Community Food Infrastructure is Bottom Line

By Patty Cantrell, Food System Network Builder, New Growth

The University of Missouri-Columbia was forced to stop buying eggs from its local farm supplier in 2020 when Covid-19 sent its students, faculty, and staff into quarantine. It’s one of countless pandemic incidences in which farmers abruptly lost markets.

However, some places fared better than others; places with strong community food system initiatives, such as the Columbia Center for Urban Agriculture. With activities ranging from farmer development to food distribution, community food system initiatives are fundamental to building resilience and responsiveness into how we operate in food and farming.

The new Heartland Regional Food Business Center includes community food system initiatives among its working partnerships for this reason, for their ground-level work developing essential capacity and connections.

Local Food Coordination

The University of Missouri-Columbia’s egg supplier did not have to destroy product as so many farmers did during the pandemic because of supply chain interruption. Rather, the Columbia Center for Urban Agriculture was able to step in and play a vital coordination role between local growers without markets, and local people without groceries.

“The fact that we existed meant we could coordinate with farmers that we already had relationships with; we could do that pretty easily,” said Executive Director Billy Polansky.

With support from the Boone County emergency fund, the Columbia Center for Urban Agriculture purchased the farmers’ eggs in bulk and distributed to food relief organizations.

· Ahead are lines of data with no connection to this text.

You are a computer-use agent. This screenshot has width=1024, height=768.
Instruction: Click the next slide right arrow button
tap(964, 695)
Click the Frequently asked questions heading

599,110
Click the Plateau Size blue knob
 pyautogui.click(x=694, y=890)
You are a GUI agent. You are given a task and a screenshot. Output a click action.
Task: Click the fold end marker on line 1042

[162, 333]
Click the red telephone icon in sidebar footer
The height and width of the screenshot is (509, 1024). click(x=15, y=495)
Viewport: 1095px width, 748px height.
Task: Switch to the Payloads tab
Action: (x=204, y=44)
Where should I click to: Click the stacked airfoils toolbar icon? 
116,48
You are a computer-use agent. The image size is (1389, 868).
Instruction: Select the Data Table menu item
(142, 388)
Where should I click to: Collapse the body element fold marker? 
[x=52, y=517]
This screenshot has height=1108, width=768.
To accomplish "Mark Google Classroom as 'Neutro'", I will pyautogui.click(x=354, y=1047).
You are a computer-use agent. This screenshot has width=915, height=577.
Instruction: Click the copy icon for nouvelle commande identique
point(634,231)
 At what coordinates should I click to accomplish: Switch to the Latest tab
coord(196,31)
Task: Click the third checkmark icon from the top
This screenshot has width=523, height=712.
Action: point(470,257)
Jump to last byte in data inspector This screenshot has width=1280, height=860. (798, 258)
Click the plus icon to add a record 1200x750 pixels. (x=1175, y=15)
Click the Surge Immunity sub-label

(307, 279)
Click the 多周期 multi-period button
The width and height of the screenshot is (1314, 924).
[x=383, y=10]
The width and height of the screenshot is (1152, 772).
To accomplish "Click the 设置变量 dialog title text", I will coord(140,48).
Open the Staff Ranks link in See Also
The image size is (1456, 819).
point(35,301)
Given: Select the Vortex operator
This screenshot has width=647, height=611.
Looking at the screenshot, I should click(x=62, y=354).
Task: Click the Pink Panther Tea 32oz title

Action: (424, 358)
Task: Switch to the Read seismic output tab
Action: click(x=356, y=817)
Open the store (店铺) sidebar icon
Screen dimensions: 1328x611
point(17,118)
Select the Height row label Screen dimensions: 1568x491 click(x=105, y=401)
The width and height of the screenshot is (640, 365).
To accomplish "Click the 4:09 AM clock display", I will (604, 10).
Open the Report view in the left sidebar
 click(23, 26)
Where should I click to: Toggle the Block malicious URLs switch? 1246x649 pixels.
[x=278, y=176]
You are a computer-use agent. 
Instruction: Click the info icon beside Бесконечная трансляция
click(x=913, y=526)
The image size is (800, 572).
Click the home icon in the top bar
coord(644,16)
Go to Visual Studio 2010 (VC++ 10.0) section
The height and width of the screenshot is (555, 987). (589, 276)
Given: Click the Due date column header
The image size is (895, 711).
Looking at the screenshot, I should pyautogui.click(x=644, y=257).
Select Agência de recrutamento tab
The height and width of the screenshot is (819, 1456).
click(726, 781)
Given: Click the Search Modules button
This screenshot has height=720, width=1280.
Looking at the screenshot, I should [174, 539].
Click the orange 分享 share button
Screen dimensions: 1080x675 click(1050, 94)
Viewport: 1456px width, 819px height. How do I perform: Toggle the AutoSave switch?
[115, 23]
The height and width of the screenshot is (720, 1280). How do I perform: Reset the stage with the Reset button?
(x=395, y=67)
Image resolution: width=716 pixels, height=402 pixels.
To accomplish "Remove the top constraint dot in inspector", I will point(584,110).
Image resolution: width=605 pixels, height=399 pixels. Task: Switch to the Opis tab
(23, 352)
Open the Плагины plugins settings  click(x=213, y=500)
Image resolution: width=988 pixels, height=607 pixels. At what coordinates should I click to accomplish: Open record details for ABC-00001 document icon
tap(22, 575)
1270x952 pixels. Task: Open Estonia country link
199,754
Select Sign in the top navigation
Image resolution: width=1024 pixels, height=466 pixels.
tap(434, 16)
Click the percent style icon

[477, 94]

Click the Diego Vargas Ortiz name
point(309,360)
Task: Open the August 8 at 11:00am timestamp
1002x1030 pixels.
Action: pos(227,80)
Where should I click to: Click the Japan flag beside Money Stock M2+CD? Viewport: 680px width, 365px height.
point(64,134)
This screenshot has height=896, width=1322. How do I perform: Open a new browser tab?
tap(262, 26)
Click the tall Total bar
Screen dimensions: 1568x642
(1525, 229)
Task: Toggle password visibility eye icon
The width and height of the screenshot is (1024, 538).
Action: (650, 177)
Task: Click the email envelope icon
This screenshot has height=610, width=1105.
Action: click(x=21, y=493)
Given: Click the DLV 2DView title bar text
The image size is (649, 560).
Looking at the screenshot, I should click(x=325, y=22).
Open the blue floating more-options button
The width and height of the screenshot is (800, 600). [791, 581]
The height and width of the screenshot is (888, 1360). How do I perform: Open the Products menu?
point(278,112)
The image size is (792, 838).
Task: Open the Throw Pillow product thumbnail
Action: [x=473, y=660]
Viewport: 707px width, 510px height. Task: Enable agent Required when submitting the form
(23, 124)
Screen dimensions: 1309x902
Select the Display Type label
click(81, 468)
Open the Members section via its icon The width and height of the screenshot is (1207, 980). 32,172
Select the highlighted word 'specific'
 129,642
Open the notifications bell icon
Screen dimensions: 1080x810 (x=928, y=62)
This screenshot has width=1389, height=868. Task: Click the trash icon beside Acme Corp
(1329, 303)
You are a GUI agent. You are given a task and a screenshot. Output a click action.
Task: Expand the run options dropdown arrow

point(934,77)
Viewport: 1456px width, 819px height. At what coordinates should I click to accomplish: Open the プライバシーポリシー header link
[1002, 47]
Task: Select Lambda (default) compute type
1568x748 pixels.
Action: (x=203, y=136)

Altogether, the Columbia Center for Urban Agriculture’s work getting local food to local people during the pandemic involved 11 farms, $50,000 worth of product, and six hunger relief agencies.

Bottom Line Innovation

Starting with the food security bottom line, community food initiatives are building new and essential infrastructure from which more innovation and investment can grow.

In an interview with the Springfield (MO) Daily Citizen, Maile Auterson, Executive Director of Heartland Center collaborator Springfield Community Gardens in Springfield, Missouri, explained the driving fact behind their work.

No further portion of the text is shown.